A school of algae-grazing minnows - Largescale Stonerollers (Campostoma oligolepis).



Newt

This is one of a pair of Muskrats (Ondatra zibethicus) who came surprisingly close to me.


But not as close as this female redhorse, who came right up to my foot. She was one of several redhorses at the mouth of the creek.


And here's a male, showing off his tubercles. I think these are Golden Redhorses (Moxostoma erythrurum)


Here's a darter pretending it's a loach: the Logperch (Percina caprodes). This guy confused me - the pattern is much different from the normal logperch tiger-striping - but according to the Fishes of Tennessee this is typical night-time patterning for this fish.

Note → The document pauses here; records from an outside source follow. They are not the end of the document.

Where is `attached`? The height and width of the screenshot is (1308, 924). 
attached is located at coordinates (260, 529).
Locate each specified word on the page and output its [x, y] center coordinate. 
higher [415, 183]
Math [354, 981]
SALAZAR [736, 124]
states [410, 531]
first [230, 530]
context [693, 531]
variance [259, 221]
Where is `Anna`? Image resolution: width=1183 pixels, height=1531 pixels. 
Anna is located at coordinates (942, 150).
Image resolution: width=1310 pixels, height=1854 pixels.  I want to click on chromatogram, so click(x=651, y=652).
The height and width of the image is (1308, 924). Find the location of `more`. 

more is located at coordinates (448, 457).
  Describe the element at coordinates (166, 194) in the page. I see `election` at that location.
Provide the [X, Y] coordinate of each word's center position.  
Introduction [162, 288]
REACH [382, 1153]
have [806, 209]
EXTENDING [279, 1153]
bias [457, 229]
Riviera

Are you sick of American Toad pictures yet? Too bad!


In a shallow, turbid, pollen-scummed pool in an ATV track: Green Frog (Lithobates clamitans).


Ranid frog eggs (probably Southern Leopard Frog, Lithobates sphenocephalus).


Spotted Salamander (Ambystoma maculatum) eggs.




Doug Watson

#379
Quote from: Newt on March 25, 2015, 06:38:22 PM
I went for a nocturnal wade down a little creek that feeds into the Tennessee River.
Can you spot the salamander? It's a larval Southern Two-lined Salamander (Eurycea cirrigera). If that's too easy for you, try counting the caddisflies.

Wow, you could do a nature show just from that creek or is it crick. That is what I love about the South and the semi south the sheer volume of wildlife. Great shots.
Yes I saw the salamander and I count 6 caddisfly larva.

I have only seen Rainbow Darters in books we have them up here near Lake Ontario and the St Lawrence but I haven't been lucky enough to see one live yet. That one would look good in an aquarium. I used to have other darters, killifish, mudminnows, log perch and sticklebacks and crayfish in an aquarium that I caught in the Ottawa river and some creeks but that was a long time ago.

I haven't spotted amphibian eggs in years.